Reproduce the material below, replacing every occurrence of "pixels" with "px" and leaving everything else unchanged. Leave out the pictures.

#### Listing:
____
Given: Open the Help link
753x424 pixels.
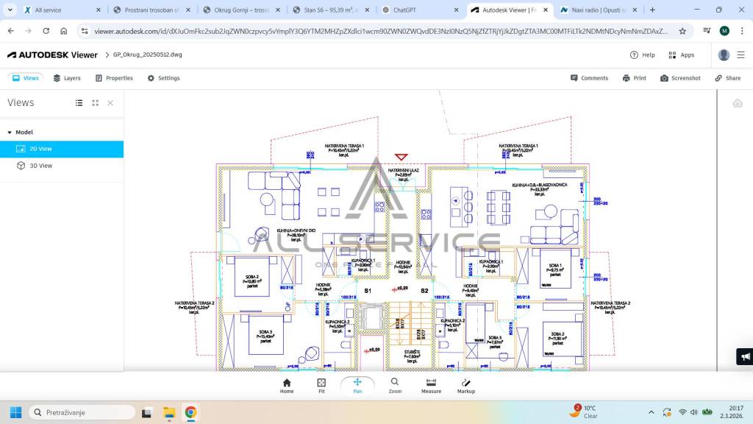Looking at the screenshot, I should click(642, 55).
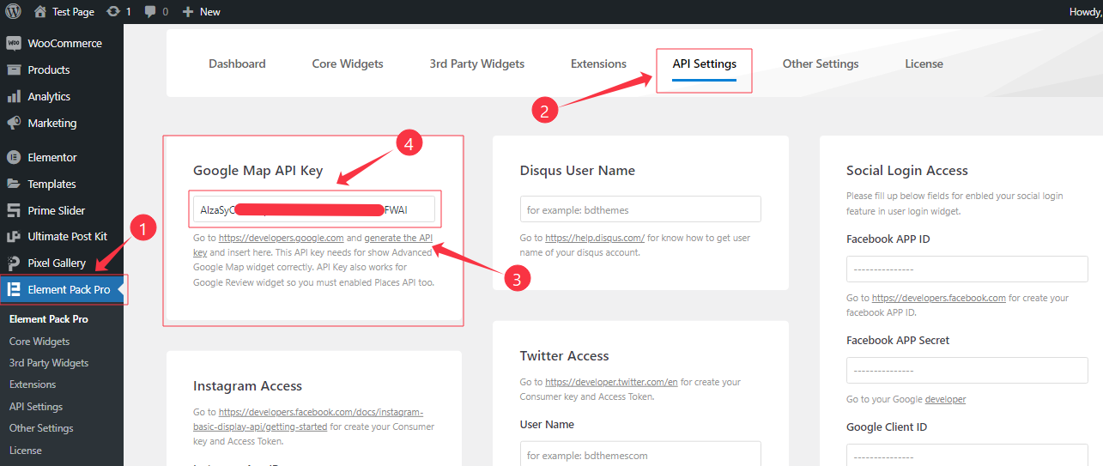The width and height of the screenshot is (1103, 466).
Task: Follow the developers.google.com link
Action: coord(281,238)
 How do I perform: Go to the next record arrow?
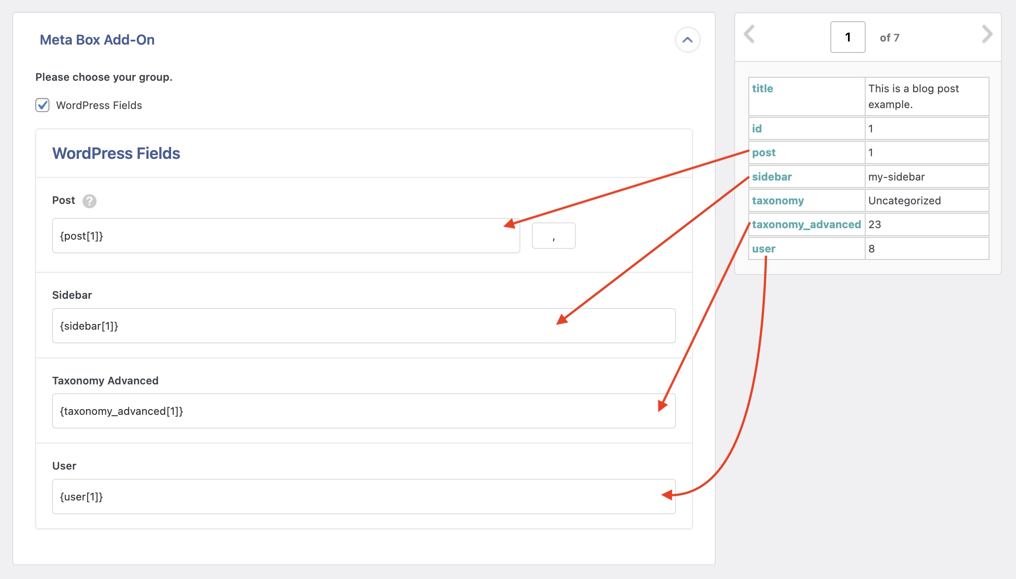pos(987,34)
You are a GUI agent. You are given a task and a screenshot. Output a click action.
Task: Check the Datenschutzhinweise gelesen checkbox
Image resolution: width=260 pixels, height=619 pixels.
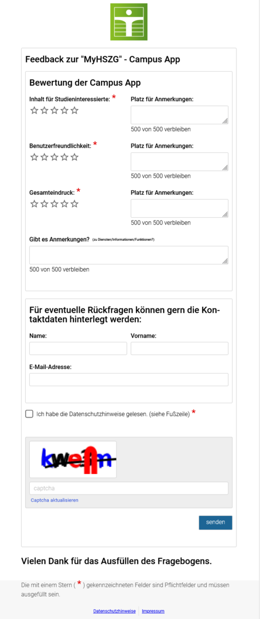click(29, 414)

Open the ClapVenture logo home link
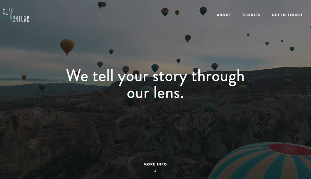click(x=16, y=15)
____
#### Response below:
Given: Open the Help link
753x424 px.
Looking at the screenshot, I should click(642, 55).
The width and height of the screenshot is (1103, 466).
Task: Follow the developers.google.com link
Action: coord(281,238)
 How do I perform: Go to the next record arrow?
pos(987,34)
You are a GUI agent. You are given a task and a screenshot. Output a click action.
Task: Check the Datenschutzhinweise gelesen checkbox
Image resolution: width=260 px, height=619 px.
click(29, 414)

Open the ClapVenture logo home link
click(x=16, y=15)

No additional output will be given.